Towards A Cultural Intelligence and Values Inferences Quality Benchmark for Community Values and Common Knowledge
Brittany Johnson, Erin Reddick, Angela D. R. Smith
TL;DR
This work addresses the cultural misalignment of large language models by proposing CIVIQ, a US Black-community–centered benchmark inspired by KorNAT to evaluate LLM alignment with community social values and common knowledge. It outlines a comprehensive methodology: curating social values topics from timely and conflict-related keywords, generating and validating items with LLMs and human editors, developing common knowledge items with expert input and ChatBlackGPT, and deploying a large-scale stratified survey with rigorous SVA and CKA scoring. The paper emphasizes ethical governance through IRB oversight, a community data covenant, and controlled data sharing, aiming to enable trustworthy, culturally aware AI tooling for diverse software teams. If successful, CIVIQ could drive industry-wide adoption of culturally intelligent AI and foster collaborations across academia, industry, and civil society to mitigate biases in AI systems.
Abstract
Large language models (LLMs) have emerged as a powerful technology, and thus, we have seen widespread adoption and use on software engineering teams. Most often, LLMs are designed as "general purpose" technologies meant to represent the general population. Unfortunately, this often means alignment with predominantly Western Caucasian narratives and misalignment with other cultures and populations that engage in collaborative innovation.
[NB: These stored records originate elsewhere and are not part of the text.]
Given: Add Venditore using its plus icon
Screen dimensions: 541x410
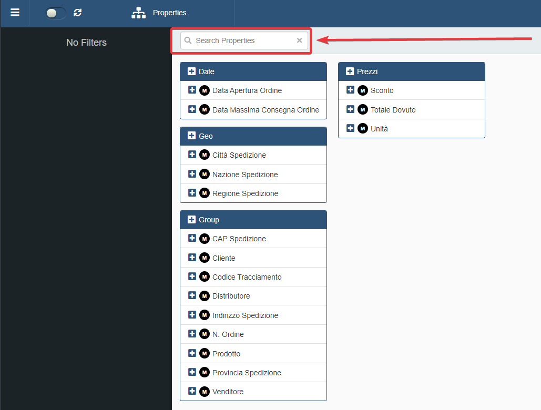Looking at the screenshot, I should 192,391.
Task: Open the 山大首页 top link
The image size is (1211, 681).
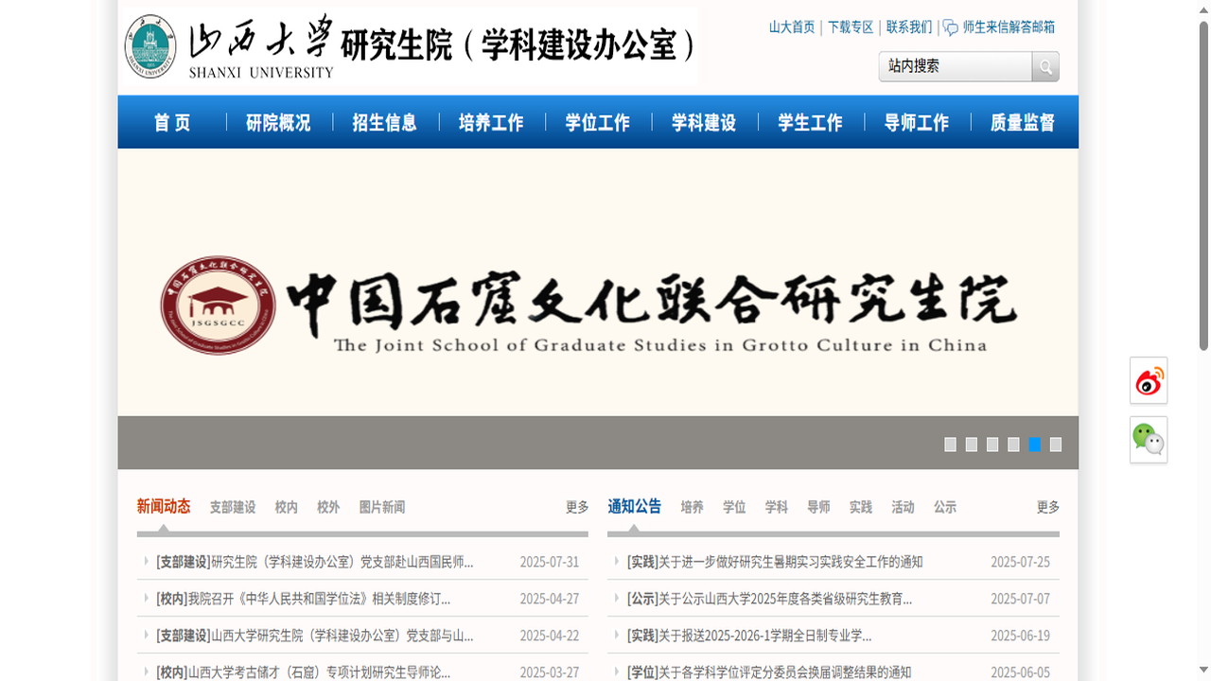Action: click(x=792, y=27)
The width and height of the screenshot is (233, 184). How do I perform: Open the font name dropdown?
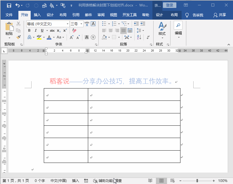pos(67,24)
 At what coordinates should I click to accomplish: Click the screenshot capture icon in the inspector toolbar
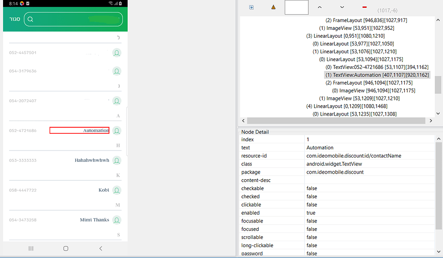251,7
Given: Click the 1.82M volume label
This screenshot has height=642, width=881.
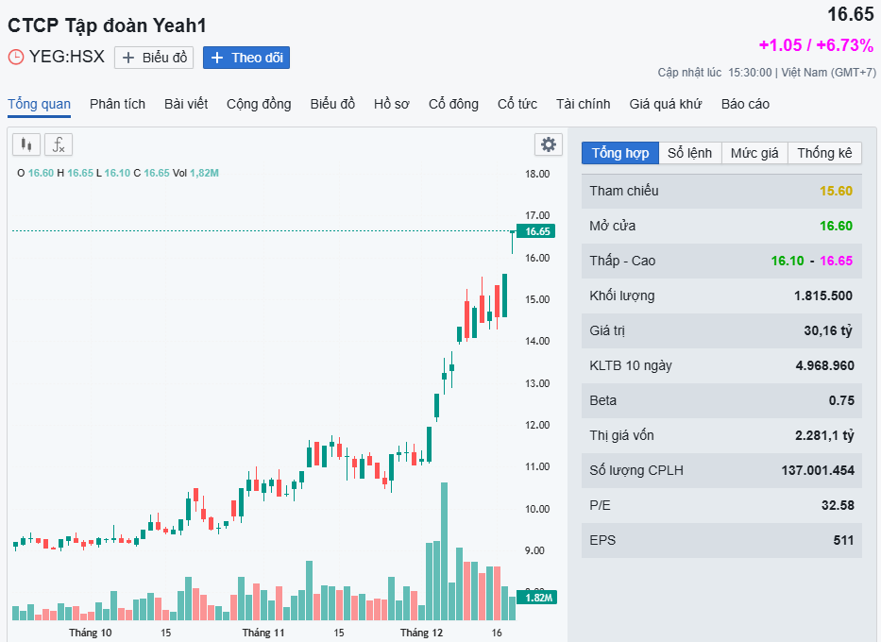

In response to this misalignment, there have been recent efforts centered on the development of "culturally-informed" LLMs, such as ChatBlackGPT, that are capable of better aligning with historically marginalized experiences and perspectives. Despite this progress, there has been little effort aimed at supporting our ability to develop and evaluate culturally-informed LLMs. A recent effort proposed an approach for developing a national alignment benchmark that emphasizes alignment with national social values and common knowledge. However, given the range of cultural identities present in the United States (U.S.), a national alignment benchmark is an ineffective goal for broader representation. To help fill this gap in this US context, we propose a replication study that translates the process used to develop KorNAT, a Korean National LLM alignment benchmark, to develop CIVIQ, a Cultural Intelligence and Values Inference Quality benchmark centered on alignment with community social values and common knowledge. Our work provides a critical foundation for research and development aimed at cultural alignment of AI technologies in practice.